Work required
Please output the lines of the items below as a numbered list, starting at the line that contains "Describe the element" and ending at the line that contains "What do you". Skip blank lines and leave out the pictures.

Saved entries

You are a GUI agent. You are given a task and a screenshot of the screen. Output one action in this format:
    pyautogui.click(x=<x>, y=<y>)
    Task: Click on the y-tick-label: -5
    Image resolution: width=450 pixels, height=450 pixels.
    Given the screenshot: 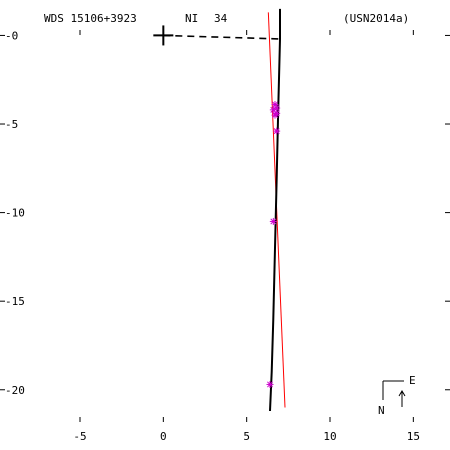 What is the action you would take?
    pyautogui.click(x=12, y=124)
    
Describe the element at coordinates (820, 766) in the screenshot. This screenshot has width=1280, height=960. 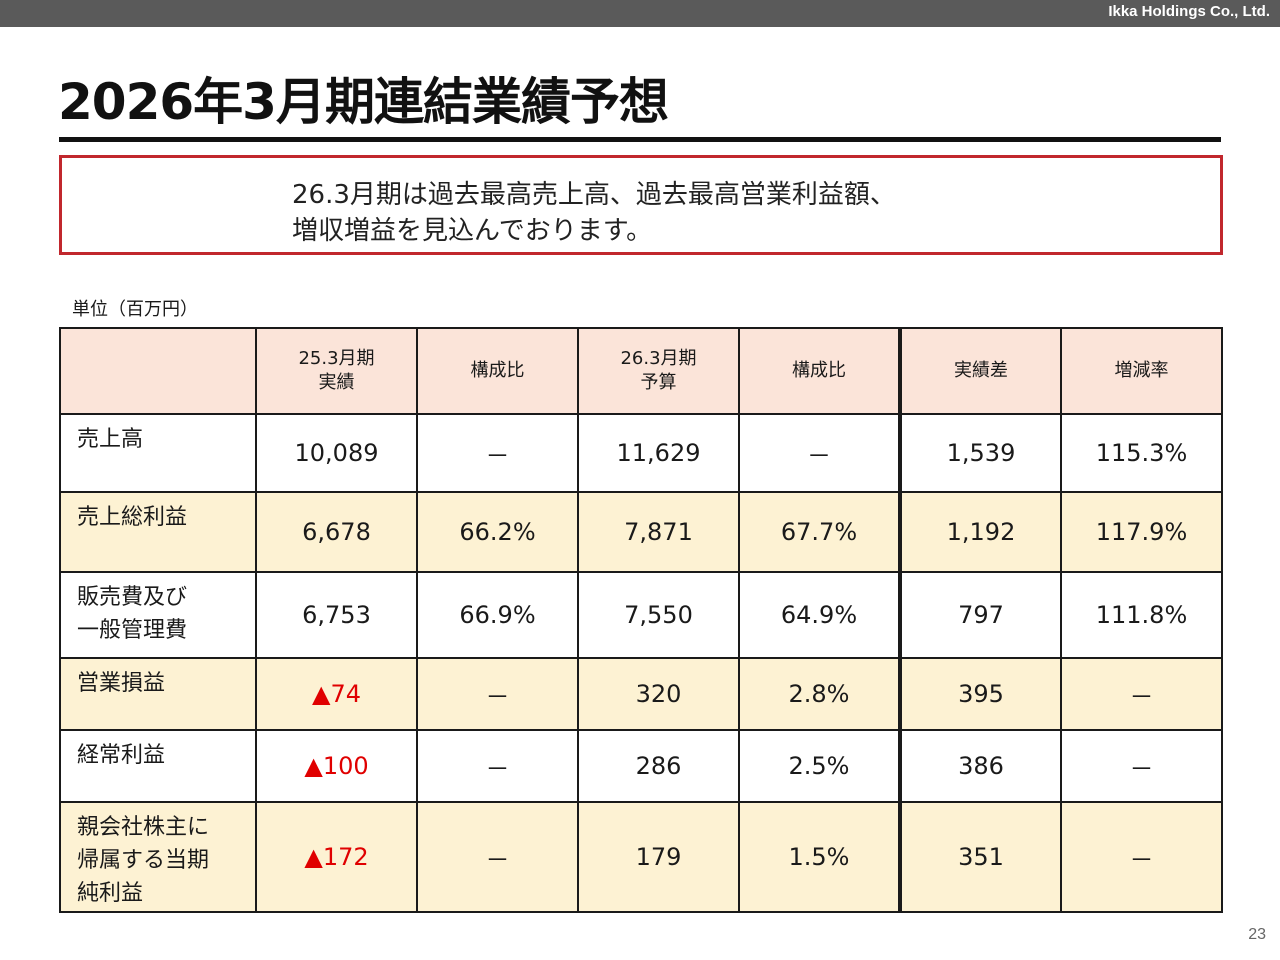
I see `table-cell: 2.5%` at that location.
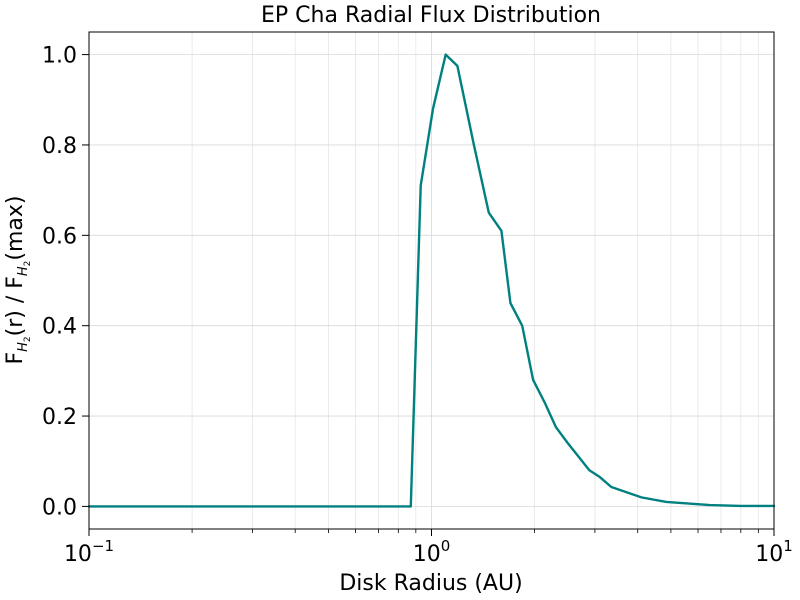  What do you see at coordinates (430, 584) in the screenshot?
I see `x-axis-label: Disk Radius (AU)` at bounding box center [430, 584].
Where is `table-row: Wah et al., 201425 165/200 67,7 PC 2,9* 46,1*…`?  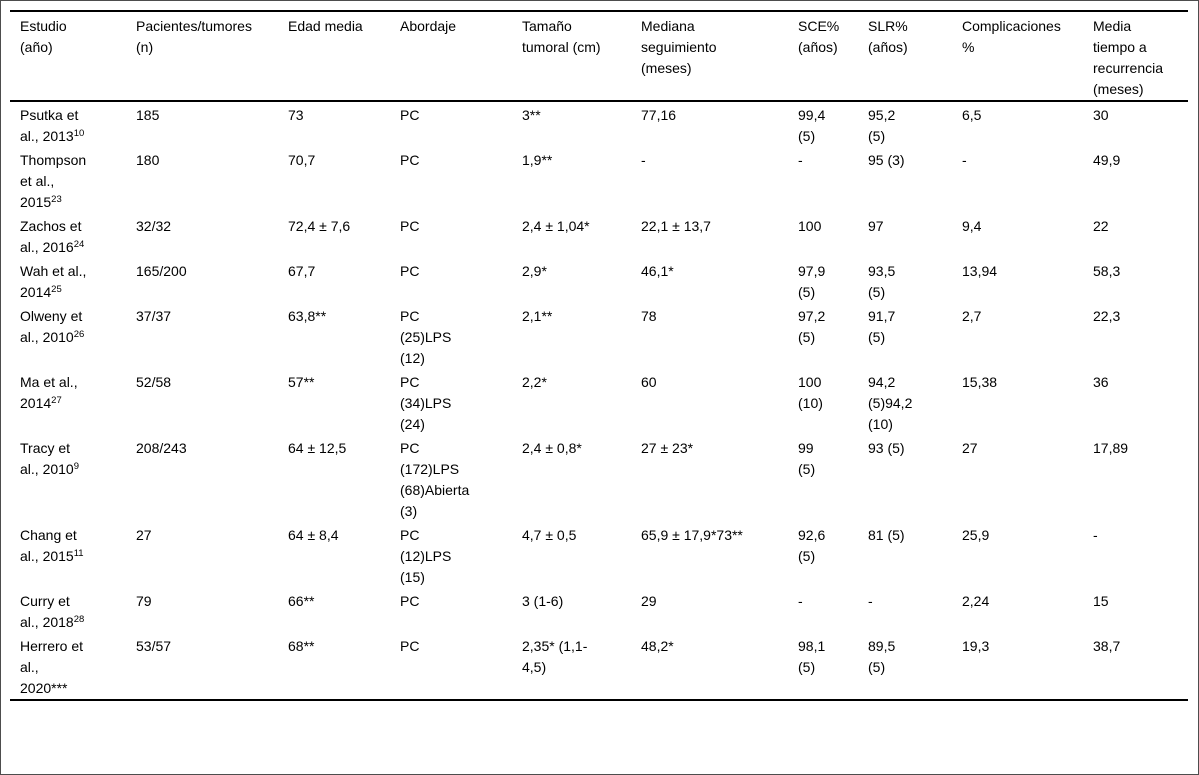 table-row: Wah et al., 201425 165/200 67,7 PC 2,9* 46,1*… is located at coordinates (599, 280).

Answer box
1. Describe the element at coordinates (820, 766) in the screenshot. This screenshot has width=1280, height=960. 
2. I see `table-cell: 2.5%` at that location.
3.   What do you see at coordinates (430, 584) in the screenshot?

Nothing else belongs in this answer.